Trauma Erupsi Gunung Semeru, Warga Sumbersari Minta Segera Direlokasi
Ia menyebutkan, saat itu dirinya memang tengah beraktivitas sebagai penambang pasir di Sungai Sumbersari tak jauh dari kediamannya. Beruntung sesaat sebelum kejadian guguran awan panas dan abu vulkanik itu ia berhasil pulang, serta menyelamatkan keluarganya yang masih bertahan di rumah.
"Masih takut disini, kalau siang berani karena terang cuacanya, disini tinggal semua sekeluarga, paman keponakan di sini," tuturnya.

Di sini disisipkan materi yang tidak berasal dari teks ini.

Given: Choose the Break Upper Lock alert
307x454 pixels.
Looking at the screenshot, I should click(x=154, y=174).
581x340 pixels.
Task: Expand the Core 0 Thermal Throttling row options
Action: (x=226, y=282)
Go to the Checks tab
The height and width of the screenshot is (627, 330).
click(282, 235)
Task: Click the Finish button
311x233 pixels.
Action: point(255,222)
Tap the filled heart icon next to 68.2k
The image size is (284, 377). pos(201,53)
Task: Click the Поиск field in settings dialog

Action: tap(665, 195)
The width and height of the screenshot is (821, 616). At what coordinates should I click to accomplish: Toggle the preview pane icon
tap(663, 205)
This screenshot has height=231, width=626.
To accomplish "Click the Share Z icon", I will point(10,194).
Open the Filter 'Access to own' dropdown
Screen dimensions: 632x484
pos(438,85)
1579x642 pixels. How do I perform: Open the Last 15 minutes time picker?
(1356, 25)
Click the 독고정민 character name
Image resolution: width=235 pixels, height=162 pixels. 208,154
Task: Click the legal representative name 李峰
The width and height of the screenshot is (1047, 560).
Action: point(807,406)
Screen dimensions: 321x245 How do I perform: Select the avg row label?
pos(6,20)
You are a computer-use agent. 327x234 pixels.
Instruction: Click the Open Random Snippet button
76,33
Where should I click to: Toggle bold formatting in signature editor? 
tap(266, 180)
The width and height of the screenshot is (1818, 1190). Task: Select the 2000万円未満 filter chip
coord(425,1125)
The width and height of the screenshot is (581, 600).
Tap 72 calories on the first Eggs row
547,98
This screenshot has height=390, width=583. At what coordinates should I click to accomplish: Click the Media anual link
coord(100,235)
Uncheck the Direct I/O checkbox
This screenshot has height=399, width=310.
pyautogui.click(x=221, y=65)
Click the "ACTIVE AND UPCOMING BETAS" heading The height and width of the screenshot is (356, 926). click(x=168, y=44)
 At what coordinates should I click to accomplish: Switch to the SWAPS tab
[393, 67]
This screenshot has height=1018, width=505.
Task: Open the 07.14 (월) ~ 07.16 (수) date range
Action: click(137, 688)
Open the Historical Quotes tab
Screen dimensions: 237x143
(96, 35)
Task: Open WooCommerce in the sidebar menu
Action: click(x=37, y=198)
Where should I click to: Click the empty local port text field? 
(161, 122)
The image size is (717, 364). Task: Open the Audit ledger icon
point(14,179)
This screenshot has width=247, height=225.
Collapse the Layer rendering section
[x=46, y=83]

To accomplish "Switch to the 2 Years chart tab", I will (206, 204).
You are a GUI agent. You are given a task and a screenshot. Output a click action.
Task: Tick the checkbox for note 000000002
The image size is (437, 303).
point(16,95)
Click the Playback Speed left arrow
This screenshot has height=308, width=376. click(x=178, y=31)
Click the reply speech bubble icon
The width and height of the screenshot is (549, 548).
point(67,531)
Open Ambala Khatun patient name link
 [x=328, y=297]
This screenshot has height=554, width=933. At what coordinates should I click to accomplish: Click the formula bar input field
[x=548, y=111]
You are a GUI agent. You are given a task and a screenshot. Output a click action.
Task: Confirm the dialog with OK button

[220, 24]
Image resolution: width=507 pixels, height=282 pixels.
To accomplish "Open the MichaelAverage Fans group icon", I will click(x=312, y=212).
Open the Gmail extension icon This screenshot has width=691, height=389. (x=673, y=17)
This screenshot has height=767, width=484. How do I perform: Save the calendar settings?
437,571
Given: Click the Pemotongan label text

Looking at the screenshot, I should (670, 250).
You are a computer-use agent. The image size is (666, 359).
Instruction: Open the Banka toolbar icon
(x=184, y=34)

Di hari keenam ini ia masih tak menyangka kejadian letusan dashyat Gunung Semeru bakal meluluhlantakkan kampung halamannya. Mengingat selama ia 20 tahun tinggal di Dusun Sumbersari, tidak pernah mengalami letusan sedahsyat.
"Kalau kemarin selamat semua. Lari semua waktu kejadian. Kalau saya cari pasir di sana, waktu itu banjir lahar dulu, sebelum awannya dari atas, 20 menit minta dijemput, saya samperin lihat gunungnya sudah tebal abunya jam 12 kondisi masih aman saja," katanya.
Hal serupa dikatakan Hadi Mulyanto, warga Desa Supit Urang yang meminta segera dibuatkan hunian sementara agar tidak tinggal lebih lama di posko pengungsian. Sebab dengan kondisi dirinya juga harus menyelamatkan beberapa benda berharganya yang ada di rumah, yang dibawa ke posko pengungsian.